Importing Excel into a PostgreSQL Database with Python

Published on

The openpyxl and psycopg2 Python libraries can be used together to effectively handle the transfer of data from a tabular format in Excel to a relational database in PostgreSQL.

Openpyxl will be used to manipulate the Excel workbook. Specifically, and starting from the location of the xlsx file, we will use it to open the workbook and load the active worksheet into a variable. With this variable we can obtain both the column headings and the data of the rest of the rows of the table.

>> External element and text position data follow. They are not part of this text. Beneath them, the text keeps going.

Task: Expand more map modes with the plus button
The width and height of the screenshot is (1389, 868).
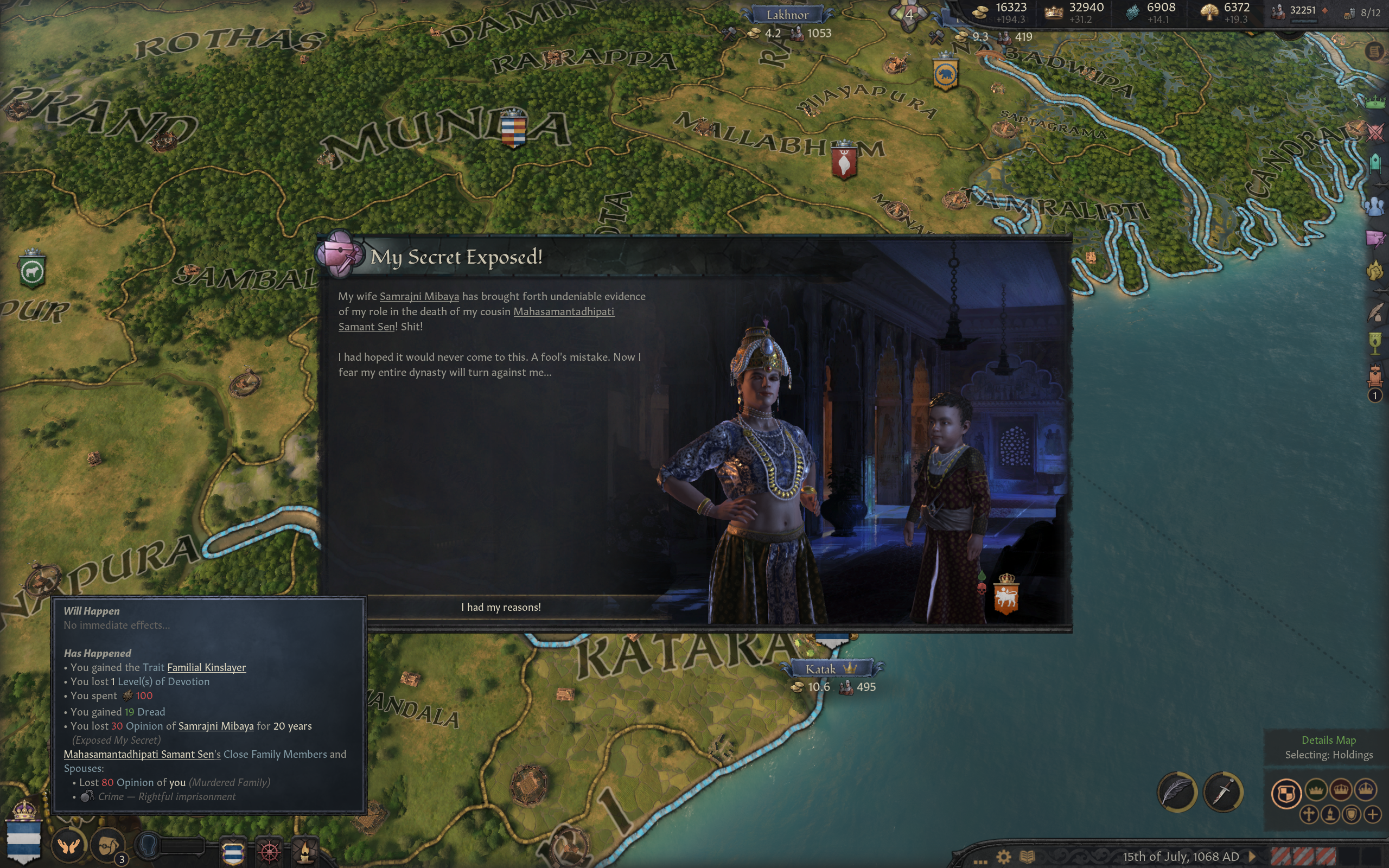Action: [1372, 815]
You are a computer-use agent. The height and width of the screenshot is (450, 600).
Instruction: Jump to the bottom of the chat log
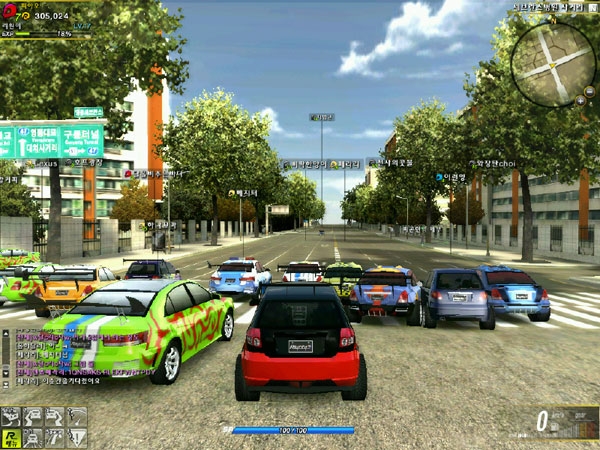click(x=5, y=385)
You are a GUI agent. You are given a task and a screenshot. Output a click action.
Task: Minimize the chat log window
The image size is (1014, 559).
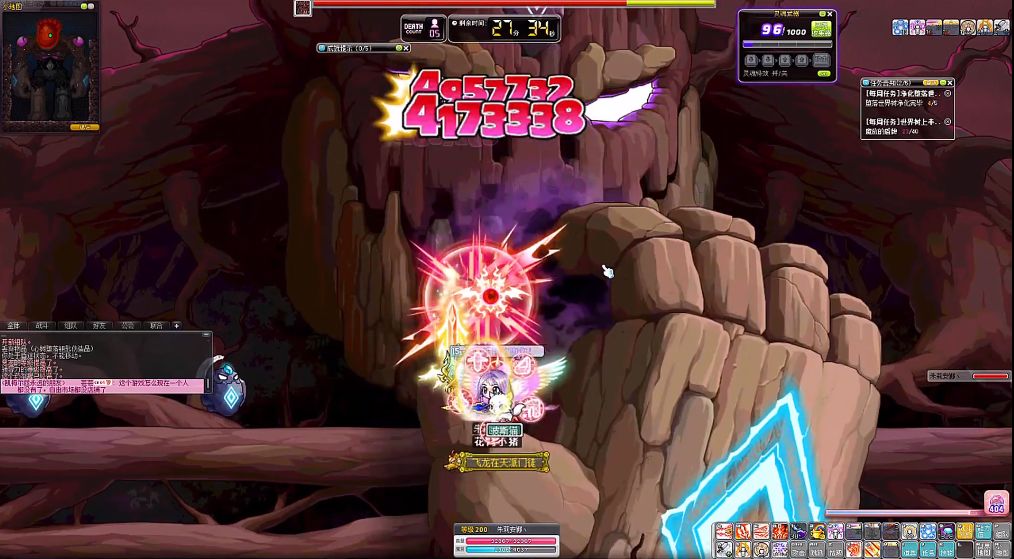[x=206, y=336]
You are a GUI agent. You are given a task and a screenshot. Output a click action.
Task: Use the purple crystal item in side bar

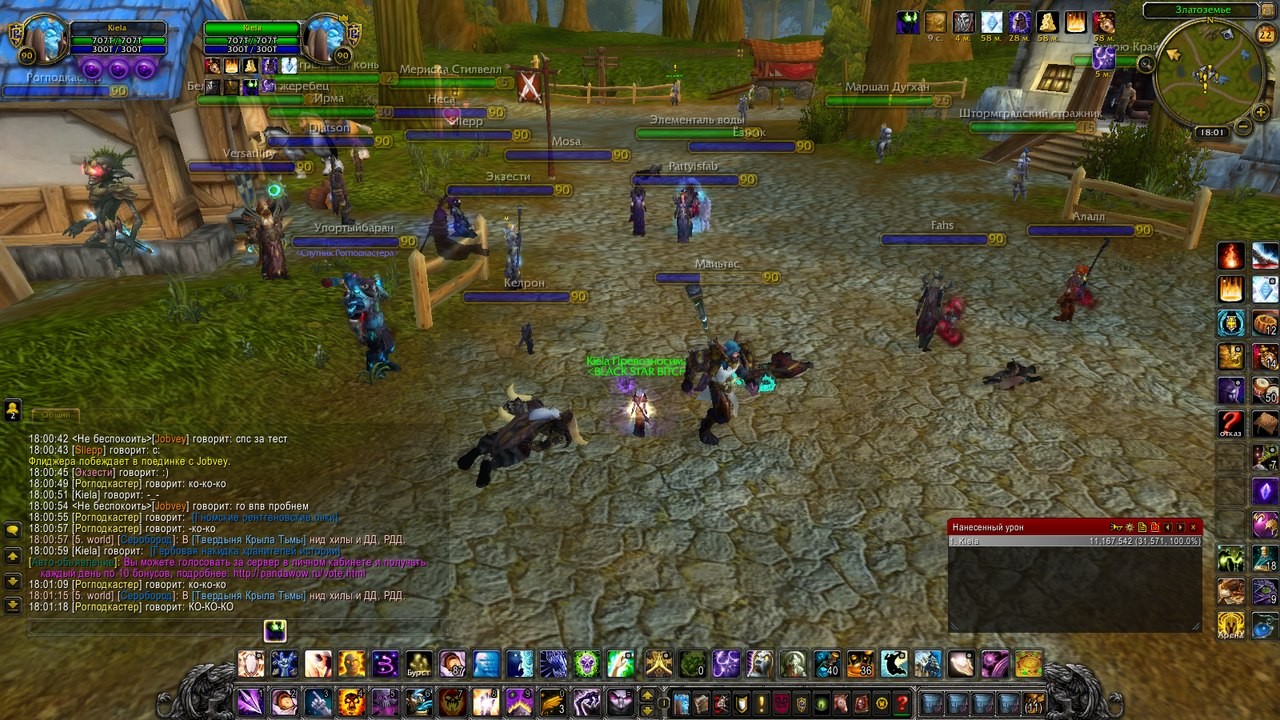click(x=1265, y=491)
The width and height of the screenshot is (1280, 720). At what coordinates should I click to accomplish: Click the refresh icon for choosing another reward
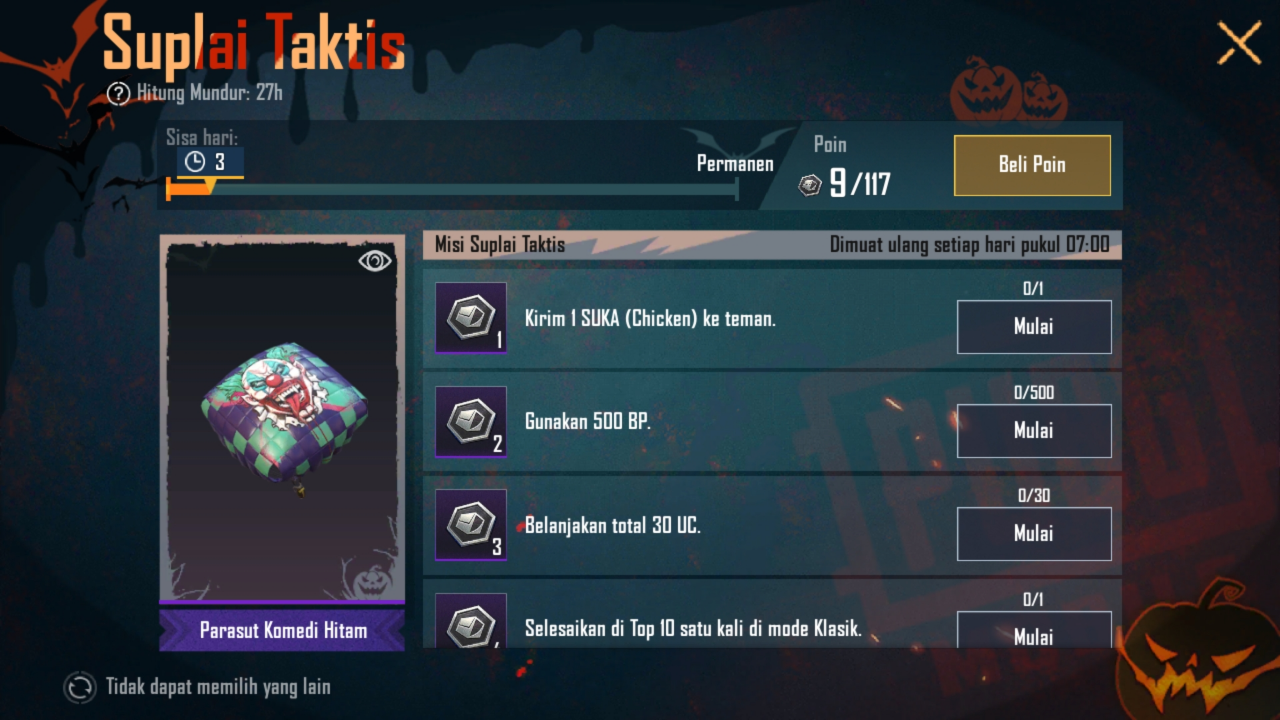[x=79, y=687]
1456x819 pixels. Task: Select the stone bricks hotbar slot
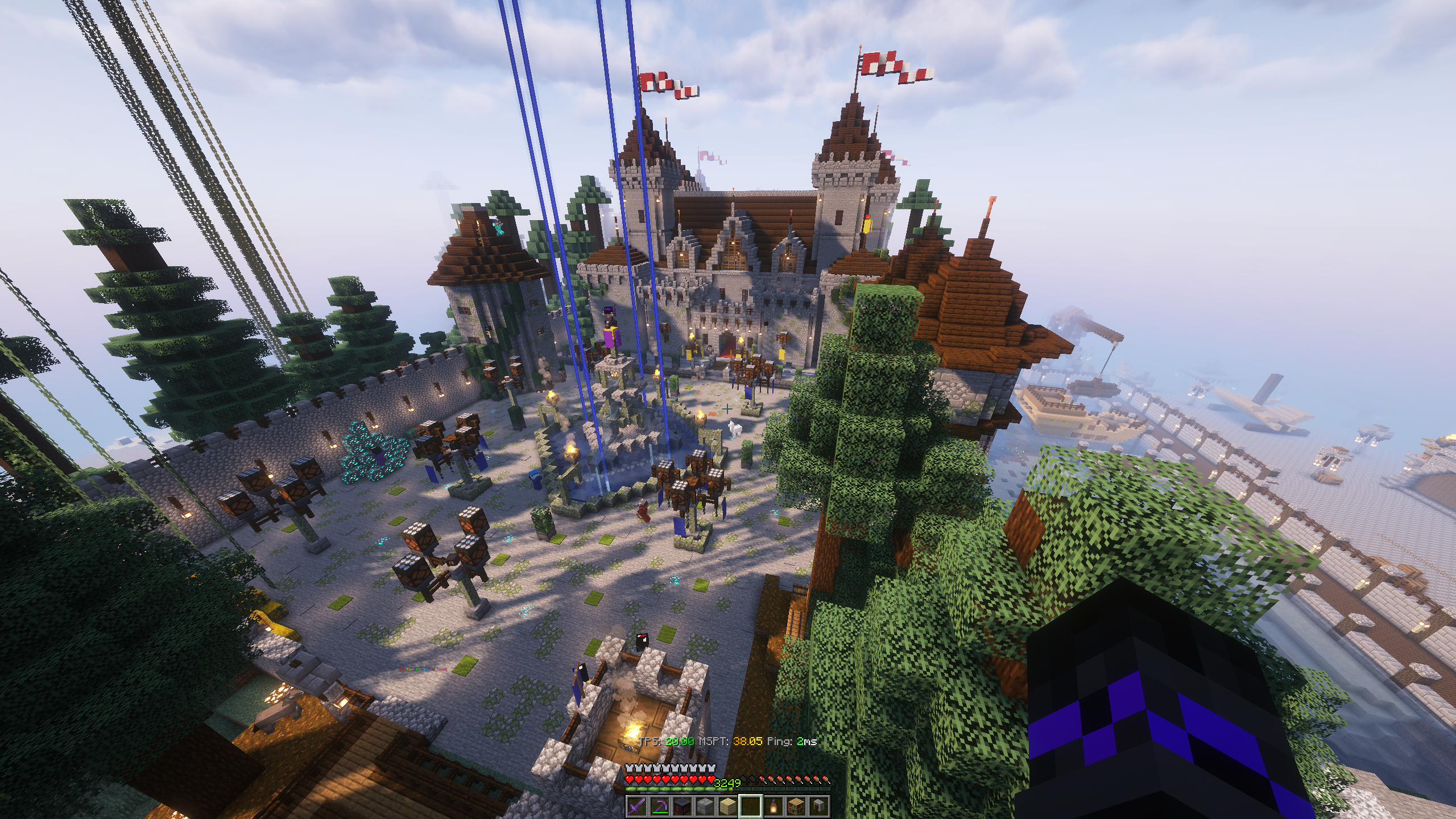click(705, 806)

On the other hand, the psycopg2 library allows us to create a connection to our PostgreSQL database and execute queries through an object called cursor. We can write the queries in strings and execute them using the ‘execute’ or ‘executemany’ functions in case we have a parameterized query. To make the changes in the database persistent, we will end up using the ‘commit’ method. Thus, we can go to our database manager and perform a simple query to verify that the data has been loaded correctly.

This is the general approach, next we will see step by step how to develop this idea. However, before starting I would like to thank Vicente Antonio Juan Magallanes, because his series “El Desafío Todo en Uno” laid the foundations for the creation of this article. I encourage you to visit his blog, where you will find a wide variety of interesting resources related to data analysis.

Importing Libraries

Before importing the psycopg2 and openpyxl libraries, it is necessary to install them using pip install psycopg2 and pip install openpyxl in the command prompt. If you already have them installed, you can import them directly.

# Import libraries
import psycopg2
import openpyxl

Create Database Connection and Cursor Object

Once this is done, we need to establish a connection to our database and create a cursor object that will allow us to execute SQL commands in Python.

For the connection, we use the ‘connect’ function, which creates a session in the database and returns an instance of the ‘connection’ class that we will use later for the cursor. However, this function requires several parameters:

  • Database: Refers to the name of the database to which we want to connect, which must already exist.
  • User: The username used to authenticate ourselves in the database. In PostgreSQL, the default user is ‘postgres’.
  • Password: The password for authentication in the database.
  • Host: The address of the database host. The value ‘localhost’ means that the database is located on the same machine.
  • Port: The PostgreSQL port number, which defaults to 5432.

With the connection established, we can create the cursor object using the ‘cursor()’ method.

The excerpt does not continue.